• WHAT NEEDS TO BE DONE
The answer should be one number: how many lines in the records below contain the word "pixels".

• EXTRACTED ENTRIES
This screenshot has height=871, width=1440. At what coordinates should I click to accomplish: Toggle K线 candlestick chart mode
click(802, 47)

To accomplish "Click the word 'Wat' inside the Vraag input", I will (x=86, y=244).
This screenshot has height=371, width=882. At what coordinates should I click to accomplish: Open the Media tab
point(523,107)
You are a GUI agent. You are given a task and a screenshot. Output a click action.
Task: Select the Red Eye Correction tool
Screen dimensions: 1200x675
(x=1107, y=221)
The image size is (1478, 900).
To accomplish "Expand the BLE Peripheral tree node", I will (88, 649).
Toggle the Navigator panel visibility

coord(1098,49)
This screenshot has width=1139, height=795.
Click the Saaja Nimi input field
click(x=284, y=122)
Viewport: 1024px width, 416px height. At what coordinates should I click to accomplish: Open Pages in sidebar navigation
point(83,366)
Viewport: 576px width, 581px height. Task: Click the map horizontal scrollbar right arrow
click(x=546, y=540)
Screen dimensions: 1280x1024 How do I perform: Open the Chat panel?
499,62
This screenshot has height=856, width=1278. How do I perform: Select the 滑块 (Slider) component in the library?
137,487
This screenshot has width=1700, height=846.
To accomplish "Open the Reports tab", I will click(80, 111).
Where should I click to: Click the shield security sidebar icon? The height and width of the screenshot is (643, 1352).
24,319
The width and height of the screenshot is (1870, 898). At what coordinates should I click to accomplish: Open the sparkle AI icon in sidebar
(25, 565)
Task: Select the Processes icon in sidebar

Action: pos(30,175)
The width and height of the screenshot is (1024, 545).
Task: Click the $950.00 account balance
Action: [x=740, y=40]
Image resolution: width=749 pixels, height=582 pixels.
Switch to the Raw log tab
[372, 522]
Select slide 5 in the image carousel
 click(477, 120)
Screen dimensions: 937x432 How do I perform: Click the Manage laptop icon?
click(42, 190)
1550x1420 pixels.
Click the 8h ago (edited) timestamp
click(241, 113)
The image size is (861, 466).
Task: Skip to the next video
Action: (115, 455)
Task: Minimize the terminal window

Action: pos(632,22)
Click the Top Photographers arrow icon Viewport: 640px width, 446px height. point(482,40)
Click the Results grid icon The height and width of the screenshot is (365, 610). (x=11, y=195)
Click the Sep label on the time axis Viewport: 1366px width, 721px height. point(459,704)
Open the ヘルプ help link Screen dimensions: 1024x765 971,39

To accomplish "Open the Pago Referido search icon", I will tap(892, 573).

• EXERCISE ANSWER
2